Obstruction of Traffic Signs
Speeding tickets can be invalidated if the speed limit signs in the area where the ticket was received were obstructed at the time — e.g., a fallen tree branch blocking a speed sign after a storm. In this case, the tree branch's presence is defined as a technical issue, one that can be brought up in court. Make sure to provide a report of when the obstructing object fell, including the work order for its removal and the time it was removed.
If the issuing officer or state trooper doesn't show up in court on the date of the trial, the case is automatically thrown out. Increase the chances of an absentee officer by postponing the court date for as long as possible. In many instances, the officer forgets about issuing the ticket in the first place and misses the date.
While the issuing officer is writing a citation, making note of the conditions of your traffic stop is imperative. Small things such as your shirt color, exact location, weather and distance between where you stopped and where the ticket was issued can later play to your advantage in court. Ask the officer questions about these conditions on the day of the trial.
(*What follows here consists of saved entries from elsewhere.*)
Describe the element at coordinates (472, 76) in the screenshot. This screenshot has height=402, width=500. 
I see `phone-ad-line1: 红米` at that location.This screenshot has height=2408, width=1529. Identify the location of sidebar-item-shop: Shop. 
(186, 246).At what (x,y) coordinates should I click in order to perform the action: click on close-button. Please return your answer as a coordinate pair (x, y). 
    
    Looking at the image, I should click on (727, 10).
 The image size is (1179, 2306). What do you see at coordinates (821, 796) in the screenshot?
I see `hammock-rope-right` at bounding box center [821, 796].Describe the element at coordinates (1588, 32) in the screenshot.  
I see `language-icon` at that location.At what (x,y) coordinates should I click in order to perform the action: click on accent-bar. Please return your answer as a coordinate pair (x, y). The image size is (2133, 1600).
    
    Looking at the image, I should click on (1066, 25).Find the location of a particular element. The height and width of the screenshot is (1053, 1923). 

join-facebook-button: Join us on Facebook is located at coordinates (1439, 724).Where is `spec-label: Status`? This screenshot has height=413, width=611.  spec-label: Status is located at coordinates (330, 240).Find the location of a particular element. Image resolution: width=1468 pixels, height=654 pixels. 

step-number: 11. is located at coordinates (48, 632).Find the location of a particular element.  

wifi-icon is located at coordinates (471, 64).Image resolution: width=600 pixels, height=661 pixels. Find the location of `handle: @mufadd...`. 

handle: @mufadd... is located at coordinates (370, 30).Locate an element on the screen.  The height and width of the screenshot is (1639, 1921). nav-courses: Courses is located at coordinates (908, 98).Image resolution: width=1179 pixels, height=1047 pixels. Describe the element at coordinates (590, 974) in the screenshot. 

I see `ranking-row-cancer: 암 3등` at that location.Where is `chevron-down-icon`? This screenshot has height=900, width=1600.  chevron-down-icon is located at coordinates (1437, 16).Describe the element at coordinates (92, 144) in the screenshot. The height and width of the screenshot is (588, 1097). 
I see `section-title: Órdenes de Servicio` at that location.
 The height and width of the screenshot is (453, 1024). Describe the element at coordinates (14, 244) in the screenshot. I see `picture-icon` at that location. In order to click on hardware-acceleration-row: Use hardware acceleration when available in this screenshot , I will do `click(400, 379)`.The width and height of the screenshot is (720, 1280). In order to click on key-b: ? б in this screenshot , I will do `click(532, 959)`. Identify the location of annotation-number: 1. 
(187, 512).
Because he will be under oath, any false claims he makes can be used against him and invalidate your ticket.
Necessity of Speed Defense
Using the "necessity of speed" defense argues that while you were guilty of speeding, certain circumstances necessitated it. One instance would be going 55 mph in a zone where surrounding traffic is going at 70 mph and being forced to increase speed to avoid an accident. This defense can result in a dismissal; however, it's seldom known to work and should only be used as a last resort.